Initializers

Parameters initialization plays a very important role in deep learning. A proper initialization can determine wether the optimization algorithm will converge at all, and influences the convergence speed. Symmetry breaking is also an important part of the initialization process. If two units are connected to the same input and with the same initial weights and activation function, then their weights will be updated identically during the optimization process, assuming a deterministic loss function is used. This means that the units will learn the same function, thus reducing the overall ability of the network to learn complex functions. In order to avoid this symmetry, the parameters are initialized randomly such that each unit has different weights and biases. Several methods have been developed over the last decades and the ones implemented in neuro are presented here.

Glorot Normal

This distribution has first been introduced by Glorot and Bengio [1]. The authors propose to use a normal distribution with mean $\mu=0$ and variance $\sigma^2=2/(n_i+n_{i+1})$, that is

$$X \sim \mathcal{N}\left(0,\frac{2}{n_i+n_{i+1}} \right )=\sqrt{\frac{2}{n_i+n_{i+1}}}\mathcal{N}(0,1)$$

where $n_i$ is the number of input units (sometimes called fan in) and $n_{i+1}$ the number of output units (sometimes called fan out). Note that this initialization method is sometimes called Xavier normal from the first name of the first author, Xavier Glorot.

Glorot Uniform

In this initialization scheme also proposed by Glorot and Bengio [1], the initial values are drawn from the uniform distribution:

$$X \sim \mathcal{U}\left(-\sqrt{\frac{6}{n_i+n_{i+1}}},\sqrt{\frac{6}{n_i+n_{i+1}}}\right)$$

where, similarly to the Glorot Normal initializer, $n_i$ is the number of input units and $n_{i+1}$ the number of output units. Note that this initialization method is sometimes called Xavier uniform from the first name of the first author, Xavier Glorot.

He Normal

He et al. [2] build on top of the results obtained by Glorot and Bengio and propose to draw the initial values from a normal distribution with mean $\mu=0$ and variance $\sigma^2=2/n_i$:

$$X \sim \mathcal{N}\left(0,\frac{2}{n_i}\right)=\sqrt{\frac{2}{n_i}}\mathcal{N}\left(0,1\right)$$

where $n_i$ is the number of input units.

He Uniform

The He uniform initializer generates random values using a uniform distribution within $\pm\sqrt{6/n_i}$:

$$X \sim \mathcal{U}\left(-\sqrt{\frac{6}{n_i}},\sqrt{\frac{6}{n_i}}\right)$$

where $n_i$ is the number of input units.

Lecun Normal

LeCun et al. [3] propose to initialize the weights using a normal distribution scaled by a factor $\sqrt{1/n_i}$ where $n_i$ is the number of input units. That is, the random values are drawn from the following distribution:

$$X \sim \mathcal{N}\left(0, \frac{1}{n_i} \right) = \sqrt{\frac{1}{n_i}}\mathcal{N}\left(0, 1 \right)$$

Lecun Uniform

The Lecun uniform initializer uses a uniform distribution within $\pm \sqrt{3/n_i}$:

$$X \sim \mathcal{U}\left(-\sqrt{\frac{3}{n_i}}, \sqrt{\frac{3}{n_i}} \right )$$

where $n_i$ is the number of input units.

Random Normal

The initial values are drawn from a normal distribution with mean $\mu=0$ and variance $\sigma^2 = 0.1$, i.e.
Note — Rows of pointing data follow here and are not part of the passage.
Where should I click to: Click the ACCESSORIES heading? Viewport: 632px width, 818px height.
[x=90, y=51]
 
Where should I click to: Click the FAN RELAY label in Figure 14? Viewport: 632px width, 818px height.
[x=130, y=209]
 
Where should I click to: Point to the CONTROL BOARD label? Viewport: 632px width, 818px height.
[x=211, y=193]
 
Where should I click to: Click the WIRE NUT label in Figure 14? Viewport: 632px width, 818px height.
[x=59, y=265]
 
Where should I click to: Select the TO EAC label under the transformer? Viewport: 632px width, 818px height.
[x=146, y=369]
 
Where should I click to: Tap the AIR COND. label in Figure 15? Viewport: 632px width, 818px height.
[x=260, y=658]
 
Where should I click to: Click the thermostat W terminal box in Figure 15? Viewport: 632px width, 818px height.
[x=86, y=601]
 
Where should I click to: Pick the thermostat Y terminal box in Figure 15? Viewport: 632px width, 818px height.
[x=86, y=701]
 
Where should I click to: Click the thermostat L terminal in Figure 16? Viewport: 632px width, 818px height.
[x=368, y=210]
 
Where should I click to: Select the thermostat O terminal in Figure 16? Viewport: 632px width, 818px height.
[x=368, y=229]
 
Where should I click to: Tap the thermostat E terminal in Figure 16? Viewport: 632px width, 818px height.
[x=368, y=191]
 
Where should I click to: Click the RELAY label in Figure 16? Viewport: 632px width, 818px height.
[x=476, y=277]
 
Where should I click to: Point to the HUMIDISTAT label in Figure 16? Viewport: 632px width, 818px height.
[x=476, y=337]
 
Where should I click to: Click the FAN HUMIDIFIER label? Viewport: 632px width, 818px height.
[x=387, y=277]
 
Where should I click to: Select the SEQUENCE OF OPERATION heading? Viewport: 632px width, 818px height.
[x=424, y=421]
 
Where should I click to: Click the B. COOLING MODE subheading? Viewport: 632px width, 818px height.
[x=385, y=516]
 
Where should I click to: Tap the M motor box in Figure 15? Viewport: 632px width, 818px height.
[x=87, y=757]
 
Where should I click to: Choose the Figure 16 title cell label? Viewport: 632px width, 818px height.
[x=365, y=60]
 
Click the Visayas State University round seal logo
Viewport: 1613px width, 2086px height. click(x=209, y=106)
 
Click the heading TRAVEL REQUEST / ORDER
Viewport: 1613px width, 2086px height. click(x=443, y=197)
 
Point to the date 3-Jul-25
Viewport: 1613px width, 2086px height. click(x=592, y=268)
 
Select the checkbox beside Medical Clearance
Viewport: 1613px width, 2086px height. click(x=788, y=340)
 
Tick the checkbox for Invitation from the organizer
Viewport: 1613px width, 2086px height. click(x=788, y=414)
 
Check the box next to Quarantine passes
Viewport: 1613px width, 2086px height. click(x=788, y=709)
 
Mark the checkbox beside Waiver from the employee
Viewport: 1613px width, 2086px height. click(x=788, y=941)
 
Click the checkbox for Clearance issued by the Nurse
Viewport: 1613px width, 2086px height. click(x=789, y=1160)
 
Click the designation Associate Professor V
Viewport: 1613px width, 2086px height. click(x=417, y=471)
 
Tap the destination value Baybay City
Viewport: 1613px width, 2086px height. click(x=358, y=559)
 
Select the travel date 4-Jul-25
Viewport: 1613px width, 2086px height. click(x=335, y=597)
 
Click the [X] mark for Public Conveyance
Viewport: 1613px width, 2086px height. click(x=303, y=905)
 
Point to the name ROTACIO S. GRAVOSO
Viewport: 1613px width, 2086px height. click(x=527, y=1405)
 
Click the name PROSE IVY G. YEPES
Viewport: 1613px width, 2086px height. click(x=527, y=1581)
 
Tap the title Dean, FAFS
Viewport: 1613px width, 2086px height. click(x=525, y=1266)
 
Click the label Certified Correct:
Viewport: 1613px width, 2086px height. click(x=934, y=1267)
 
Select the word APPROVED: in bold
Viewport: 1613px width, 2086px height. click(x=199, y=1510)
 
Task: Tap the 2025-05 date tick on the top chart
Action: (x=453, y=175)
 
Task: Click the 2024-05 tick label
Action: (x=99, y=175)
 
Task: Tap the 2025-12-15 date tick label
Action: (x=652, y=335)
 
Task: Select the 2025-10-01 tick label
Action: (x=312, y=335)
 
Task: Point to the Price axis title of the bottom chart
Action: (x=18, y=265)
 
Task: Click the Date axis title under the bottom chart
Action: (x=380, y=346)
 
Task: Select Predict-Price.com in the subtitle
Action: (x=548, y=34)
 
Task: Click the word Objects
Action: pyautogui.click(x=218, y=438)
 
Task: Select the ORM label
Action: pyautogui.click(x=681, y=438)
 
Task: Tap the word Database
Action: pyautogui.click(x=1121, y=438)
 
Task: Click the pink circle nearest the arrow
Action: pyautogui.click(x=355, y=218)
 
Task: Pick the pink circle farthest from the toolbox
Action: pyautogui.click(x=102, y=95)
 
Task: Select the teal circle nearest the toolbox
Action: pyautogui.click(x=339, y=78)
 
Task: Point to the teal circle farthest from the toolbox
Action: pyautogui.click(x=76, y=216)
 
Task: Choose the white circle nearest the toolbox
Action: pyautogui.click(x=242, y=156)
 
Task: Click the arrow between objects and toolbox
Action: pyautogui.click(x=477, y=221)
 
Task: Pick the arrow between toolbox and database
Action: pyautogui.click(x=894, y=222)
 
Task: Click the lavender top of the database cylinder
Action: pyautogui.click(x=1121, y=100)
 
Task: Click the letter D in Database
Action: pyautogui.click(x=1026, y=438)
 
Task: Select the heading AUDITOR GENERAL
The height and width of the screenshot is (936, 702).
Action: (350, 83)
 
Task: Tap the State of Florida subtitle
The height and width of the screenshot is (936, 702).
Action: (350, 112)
$$X \sim \mathcal{N}(0,0.1)$$

Random Uniform

In the random uniform distribution initializer, the initial values are drawn from a uniform distribution between -0.01 an 0.01:

$$X \sim \mathcal{U}(-0.01,0.01)$$

Zeros, Ones, Constant

Initializes all values with zeros, ones, or the given value. Note that it is very common to initialize the biases with zeros. The weights, however, should be initialized with random values in order to break the symmetry as discussed at the top of the page.

References

[1] Glorot, X., Bengio, Y., Understanding the difficulty of training deep feedforward neural networks. In Proceedings of the 13th International Conference on Artificial Intelligence and Statistics, Sardinia, Italy, 2010.

[2] He, K., Zhang, X., Ren, S., Sun, J., Delving Deep into Rectifiers: Surpassing Human-Level Performance on ImageNet Classification. arXiv:1502.01852, Feb. 2015.

[3] LeCun, Y.A., Bottou, L., Orr, G.B., Müller, K.-R., Efficient BackProp. In: Neural networks: Tricks of the trade, pp. 9-48, Springer, Berlin, Heidelberg, 1998.